Paul Newell on Congestion Pricing and Reforming Albany
This is the second installment of Streetsblog’s interview with Paul Newell, candidate for State Assembly in the 64th District, who’s challenging Speaker Sheldon Silver in the Democratic primary this September. In this segment, Newell addresses some of the issues that are fresh in the minds of everyone who followed the death of congestion pricing in Albany without a vote earlier this month. The first part of the interview, about running for office in New York, ran yesterday.
Streetsblog: What made you decide to run? What was the inspiration?

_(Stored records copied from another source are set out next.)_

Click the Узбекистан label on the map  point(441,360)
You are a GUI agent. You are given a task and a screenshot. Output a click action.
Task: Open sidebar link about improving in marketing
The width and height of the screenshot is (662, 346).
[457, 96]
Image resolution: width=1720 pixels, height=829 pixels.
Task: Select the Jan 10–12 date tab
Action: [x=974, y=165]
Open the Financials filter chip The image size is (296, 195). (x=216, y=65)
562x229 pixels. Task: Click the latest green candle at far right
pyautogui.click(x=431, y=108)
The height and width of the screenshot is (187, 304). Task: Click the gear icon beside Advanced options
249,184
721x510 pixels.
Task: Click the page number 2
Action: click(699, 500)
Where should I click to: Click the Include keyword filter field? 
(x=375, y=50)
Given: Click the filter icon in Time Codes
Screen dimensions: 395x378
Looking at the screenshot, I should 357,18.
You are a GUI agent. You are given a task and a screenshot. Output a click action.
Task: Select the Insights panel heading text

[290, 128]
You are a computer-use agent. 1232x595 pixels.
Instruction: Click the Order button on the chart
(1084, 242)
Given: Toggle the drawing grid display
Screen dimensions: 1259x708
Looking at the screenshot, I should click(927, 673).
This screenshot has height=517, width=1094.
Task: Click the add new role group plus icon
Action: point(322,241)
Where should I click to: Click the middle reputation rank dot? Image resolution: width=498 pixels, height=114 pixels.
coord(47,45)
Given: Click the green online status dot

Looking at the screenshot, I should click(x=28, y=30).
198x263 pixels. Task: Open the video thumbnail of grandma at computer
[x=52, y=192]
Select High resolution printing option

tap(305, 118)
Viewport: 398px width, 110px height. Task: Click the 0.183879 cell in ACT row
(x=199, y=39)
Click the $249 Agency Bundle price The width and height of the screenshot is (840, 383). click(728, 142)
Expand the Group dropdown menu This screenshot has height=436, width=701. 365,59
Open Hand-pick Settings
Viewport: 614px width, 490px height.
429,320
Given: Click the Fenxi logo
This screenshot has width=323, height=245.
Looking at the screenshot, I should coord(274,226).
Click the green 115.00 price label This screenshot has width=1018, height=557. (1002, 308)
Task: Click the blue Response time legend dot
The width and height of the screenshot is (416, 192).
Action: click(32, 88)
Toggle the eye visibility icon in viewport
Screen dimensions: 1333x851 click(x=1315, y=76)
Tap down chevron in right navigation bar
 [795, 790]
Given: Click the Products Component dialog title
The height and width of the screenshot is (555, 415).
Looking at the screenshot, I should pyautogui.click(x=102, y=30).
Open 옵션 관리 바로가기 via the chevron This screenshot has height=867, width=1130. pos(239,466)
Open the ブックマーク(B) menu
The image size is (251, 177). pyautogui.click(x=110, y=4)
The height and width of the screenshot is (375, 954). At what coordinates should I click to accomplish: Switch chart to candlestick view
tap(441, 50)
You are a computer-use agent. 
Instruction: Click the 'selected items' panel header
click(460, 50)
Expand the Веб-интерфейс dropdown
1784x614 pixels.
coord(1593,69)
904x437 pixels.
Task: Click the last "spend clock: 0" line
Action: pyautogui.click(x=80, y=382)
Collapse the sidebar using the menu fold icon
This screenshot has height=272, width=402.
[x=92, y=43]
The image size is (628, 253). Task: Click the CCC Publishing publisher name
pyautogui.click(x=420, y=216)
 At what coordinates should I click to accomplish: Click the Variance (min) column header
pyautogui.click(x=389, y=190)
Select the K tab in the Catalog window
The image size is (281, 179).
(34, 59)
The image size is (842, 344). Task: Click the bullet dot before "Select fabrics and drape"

Paul Newell: The inspiration was seeing how Albany’s broken and how that impacts
people’s lives every day throughout this city and state, and in
particular downtown where I live and work. I’ve been an organizer for a
lot of years, and increasingly it became clear to me that we are not
going to move forward on new thinking on everything from transportation
to housing and education if we don’t have a working system in Albany.
And the reason we don’t have a working system in Albany is because of
Sheldon Silver and Joe Bruno.
Why I decided to run evolved over some years. But in 2004, when I went
to my primary polling station to vote, and discovered that I did not
have the option to vote at all. The polling station was closed because
Sheldon Silver did not have a challenger. I was initially outraged
over, I think at that point it was a number of issues — you know,
rules reform and drug law reform, which he’d killed for the fifth year in a
row. And I went down there — I was gonna vote against Sheldon Silver.
I said, "If nobody’s running I’m gonna write someone in." Well, the
sign on the door said, "Due to a lack of contested elections, this
polling station is closed today."
…And an older woman comes up
and she’s also intending to vote, and I sort of give her my rant about
how this is bad for democracy. And she says, "Well, I guess nobody ran
for anything." And I said, "But I wanted to vote against Sheldon
Silver." And she says to me, "Well, you should have run!" So I laughed
it off, and then I looked into the fact that the guy, at that point,
had not had an opponent in 18 years. I do not believe it’s possible for
anyone to be responsive to their community, or to the needs of the city
and state, if they do not even have to ask for our vote.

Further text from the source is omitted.